Exercise: Down to the final line, return the records unchanged.

Dataset records START

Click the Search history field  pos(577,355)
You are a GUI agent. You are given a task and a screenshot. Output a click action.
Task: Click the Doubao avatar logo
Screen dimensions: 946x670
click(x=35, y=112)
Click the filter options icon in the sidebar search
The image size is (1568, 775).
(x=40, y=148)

Dataset records END

Finished task:
Click the Search history field  pos(577,355)
You are a GUI agent. You are given a task and a screenshot. Output a click action.
Task: Click the Doubao avatar logo
Screen dimensions: 946x670
click(x=35, y=112)
Click the filter options icon in the sidebar search
The image size is (1568, 775).
(x=40, y=148)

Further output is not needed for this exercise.